Dilger in Frankreich und Bayern.

12.09.2017 Max Dilger 88

Das Rennen wurde aufgrund immer wieder einsetzenden Regens mit zwei Stunden Verspätung gestartet und brachte natürlich den Zeitplan von Max Dilger stark durcheinander. Doch zuerst galt die Konzentration der bevorstehenden Aufgabe. Max Dilger startete in Macon bei einem Rennen zur Französischen Speedway Liga für das Team aus Lamothe. Um die Heimmannschaft in der Tabelle noch zu verdrängen musste unbedingt ein Auswärtssieg her. Der Druck war natürlich groß aber Max beantwortete das gleich mit einem Laufsieg. In Heat Nummer zwei kam er nach schlechtem Start leider nicht mehr an dem Franzosen Tressarieu vorbei und er musste mit Platz 2 vorlieb nehmen. Bereits vor seinem dritten Lauf war das Team aus Lamothe mit mehr als 11 Punkten in Rückstand geraten. Dies bedeutete dass ein Fahrer des Team als Joker eingesetzt werden kann und die Punkte werden somit verdoppelt. Der Teammanager setzte sein Vertrauen auf Max Dilger und das Team wurde dafür mit 6 dicken Punkten belohnt. In seinem letzten Vorlauf packte Max Dilger nochmals zwei Punkte auf sein Konto und war somit für den Finallauf der punktbesten Fahrer qualifiziert. Auch das 4:2 für Lamothe im Finale reichte nicht um das Rennen noch zu gewinnen!! 

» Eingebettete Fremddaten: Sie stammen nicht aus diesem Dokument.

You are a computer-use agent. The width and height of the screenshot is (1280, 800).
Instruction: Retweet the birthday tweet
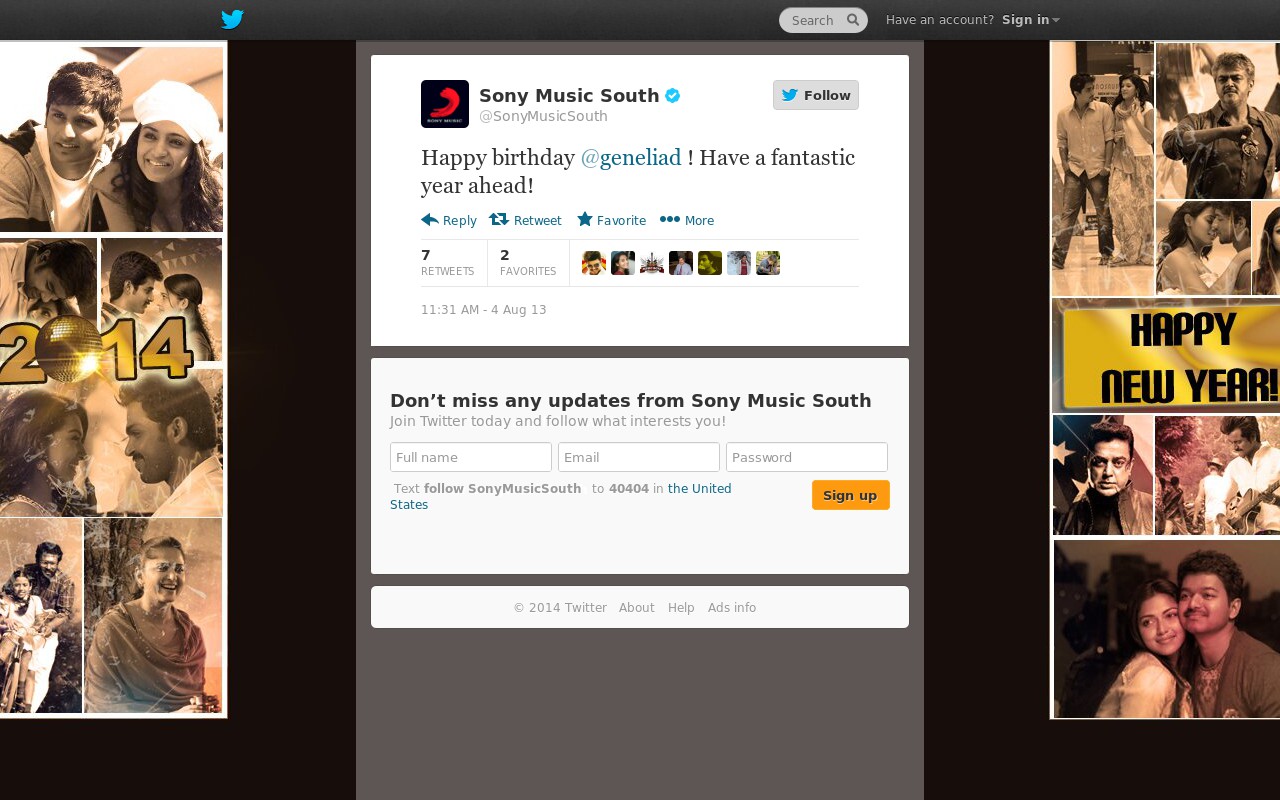(525, 220)
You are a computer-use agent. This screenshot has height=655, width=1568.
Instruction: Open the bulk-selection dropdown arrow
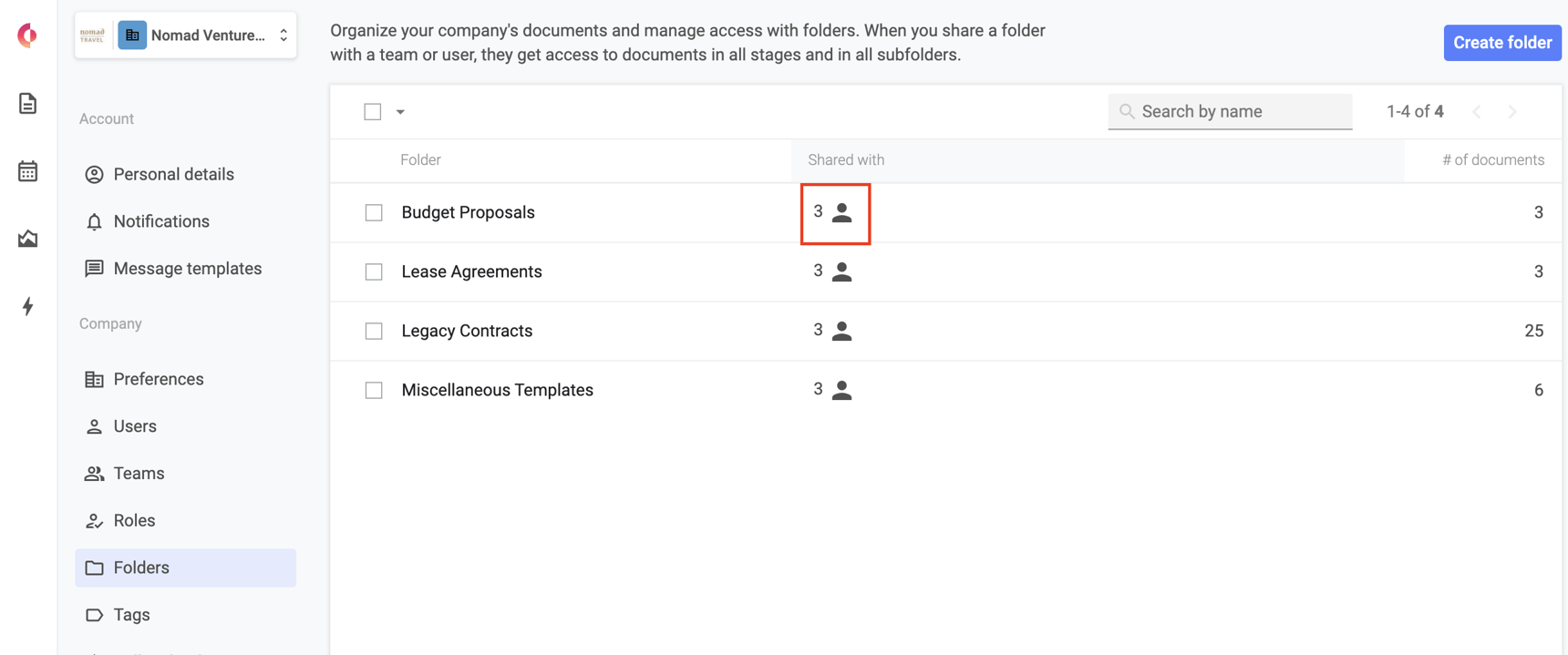[398, 110]
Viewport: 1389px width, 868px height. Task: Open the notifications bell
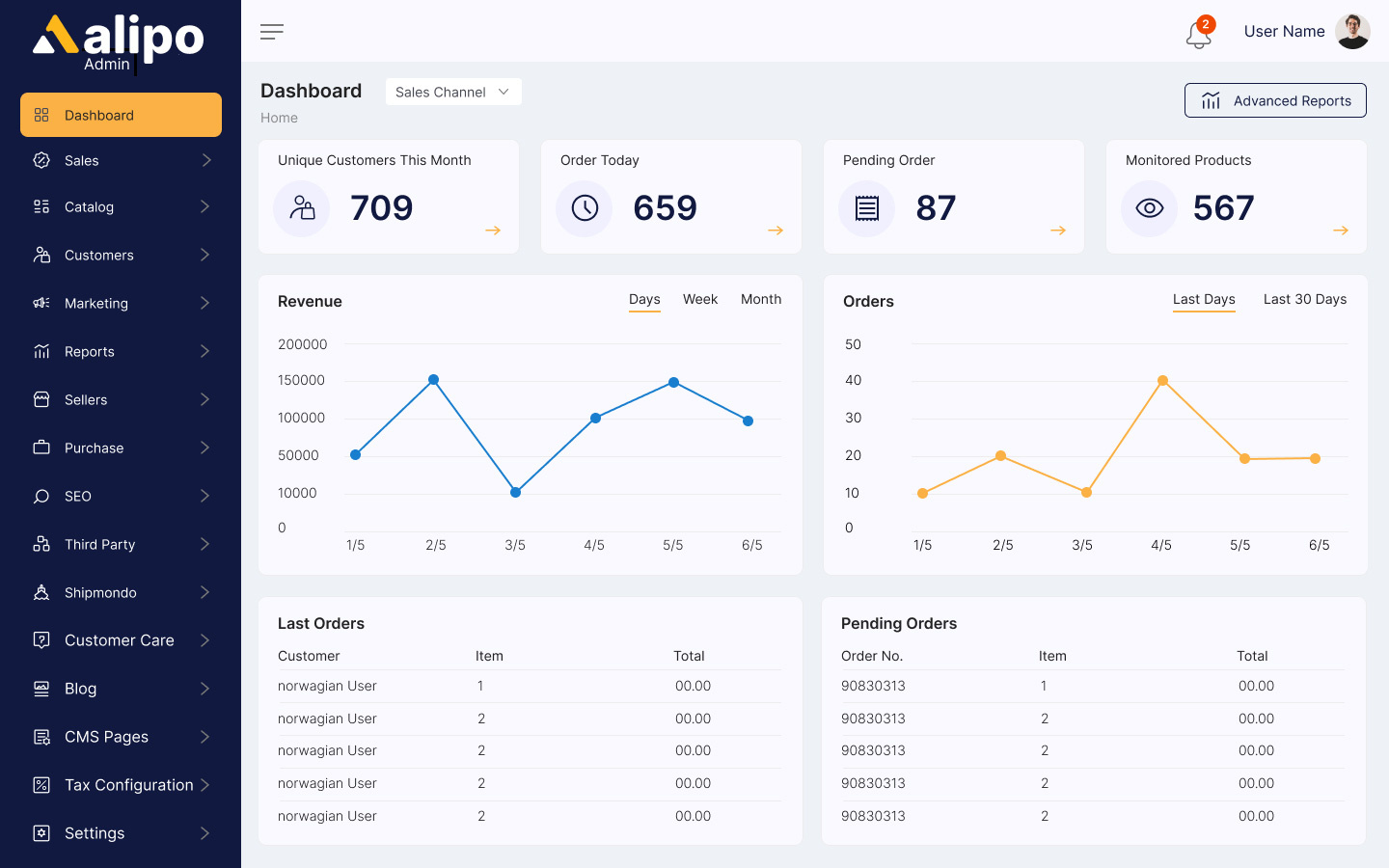[x=1198, y=35]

Nach dem Rennen musste schnellstens alles eingepackt werden und dann ging es über Nacht ins 900 km entfernte Pfarrkirchen in Bayern. Hier startete Max Dilger erstmals auf der 1000 m langen Sandbahn. Keine leichte Aufgabe für ihn, denn mit der Gruppeneinteilung  hatte er die erfahrensten Spezialisten mit am Band. Im ersten Lauf begann er noch etwas verhalten, doch brachte es ihm die ersten drei Punkte mit Platz drei ein. Im zweiten Heat musste er von ganz außen starten und diese Position bedeutete einfach den längeren Weg zu nehmen. Er musste einen ordentlichen Strahl der Konkurrenz einstecken und konnte diesen nur auf Platz vier beenden. Den dritten Lauf erwischte er deutlich besser und konnte sich auf Position zwei einreihen und dieses auch ins Ziel bringen. Leider musste er im vierten Durchgang erneut von außen starten und wieder Bekanntschaft mit dem Strahl machen. Das bremst dich auf einer 1.000 m ganz ordentlich ein, so Max Dilger nach dem Lauf. Somit blieb ihm erneut die Position vier nach diesem Lauf. Es fehlte ihm nur ein Punkt für das Finale, doch es war eine sehr gute Erfahrung auf dieser langen Bahn, so das Fazit von Max Dilger. Ein insgesamt erfolgreiches Wochenende für das Team, wenn auch alle am Ende etwas müde und erschöpft waren.